◆ **What is expected**: Set out every line of the records below as one numbered list, omitting the blank lines.

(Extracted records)
▼
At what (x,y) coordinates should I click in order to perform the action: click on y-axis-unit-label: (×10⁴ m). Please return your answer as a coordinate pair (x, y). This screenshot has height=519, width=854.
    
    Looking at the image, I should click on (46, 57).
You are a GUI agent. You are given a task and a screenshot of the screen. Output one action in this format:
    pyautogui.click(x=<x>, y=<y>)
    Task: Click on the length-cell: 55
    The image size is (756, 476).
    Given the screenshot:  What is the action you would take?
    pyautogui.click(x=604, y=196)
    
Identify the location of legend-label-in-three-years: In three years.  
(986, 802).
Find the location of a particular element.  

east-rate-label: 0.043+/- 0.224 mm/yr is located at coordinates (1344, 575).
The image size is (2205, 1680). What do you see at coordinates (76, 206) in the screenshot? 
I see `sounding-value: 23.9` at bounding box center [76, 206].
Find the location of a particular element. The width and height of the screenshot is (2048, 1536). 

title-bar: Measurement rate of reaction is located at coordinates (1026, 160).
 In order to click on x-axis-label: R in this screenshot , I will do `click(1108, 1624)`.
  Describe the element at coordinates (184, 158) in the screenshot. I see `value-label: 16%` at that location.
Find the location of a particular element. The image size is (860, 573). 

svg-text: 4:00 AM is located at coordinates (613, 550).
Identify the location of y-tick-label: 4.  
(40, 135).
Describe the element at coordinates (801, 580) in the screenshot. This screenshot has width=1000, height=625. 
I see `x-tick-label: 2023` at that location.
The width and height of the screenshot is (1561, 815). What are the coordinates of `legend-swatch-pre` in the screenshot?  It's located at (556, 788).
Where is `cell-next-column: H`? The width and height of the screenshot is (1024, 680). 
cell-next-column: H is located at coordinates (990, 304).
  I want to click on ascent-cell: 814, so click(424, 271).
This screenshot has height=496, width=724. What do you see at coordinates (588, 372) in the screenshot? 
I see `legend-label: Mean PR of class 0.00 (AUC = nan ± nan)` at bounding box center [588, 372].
▲
◆ **Written answer**:
1. At what (x,y) coordinates should I click in order to perform the action: click on y-axis-unit-label: (×10⁴ m). Please return your answer as a coordinate pair (x, y). This screenshot has height=519, width=854.
2.     Looking at the image, I should click on (46, 57).
3. You are a GUI agent. You are given a task and a screenshot of the screen. Output one action in this format:
4.     pyautogui.click(x=<x>, y=<y>)
5.     Task: Click on the length-cell: 55
6.     The image size is (756, 476).
7.     Given the screenshot:  What is the action you would take?
8.     pyautogui.click(x=604, y=196)
9. Identify the location of legend-label-in-three-years: In three years.  
10. (986, 802).
11. Find the location of a particular element.  
12. east-rate-label: 0.043+/- 0.224 mm/yr is located at coordinates (1344, 575).
13. The image size is (2205, 1680). What do you see at coordinates (76, 206) in the screenshot? 
14. I see `sounding-value: 23.9` at bounding box center [76, 206].
15. Find the location of a particular element. The width and height of the screenshot is (2048, 1536). 
16. title-bar: Measurement rate of reaction is located at coordinates (1026, 160).
17.  In order to click on x-axis-label: R in this screenshot , I will do `click(1108, 1624)`.
18.   Describe the element at coordinates (184, 158) in the screenshot. I see `value-label: 16%` at that location.
19. Find the location of a particular element. The image size is (860, 573). 
20. svg-text: 4:00 AM is located at coordinates (613, 550).
21. Identify the location of y-tick-label: 4.  
22. (40, 135).
23. Describe the element at coordinates (801, 580) in the screenshot. This screenshot has width=1000, height=625. 
24. I see `x-tick-label: 2023` at that location.
25. The width and height of the screenshot is (1561, 815). What are the coordinates of `legend-swatch-pre` in the screenshot?  It's located at (556, 788).
26. Where is `cell-next-column: H`? The width and height of the screenshot is (1024, 680). 
27. cell-next-column: H is located at coordinates (990, 304).
28.   I want to click on ascent-cell: 814, so click(424, 271).
29. This screenshot has height=496, width=724. What do you see at coordinates (588, 372) in the screenshot? 
30. I see `legend-label: Mean PR of class 0.00 (AUC = nan ± nan)` at bounding box center [588, 372].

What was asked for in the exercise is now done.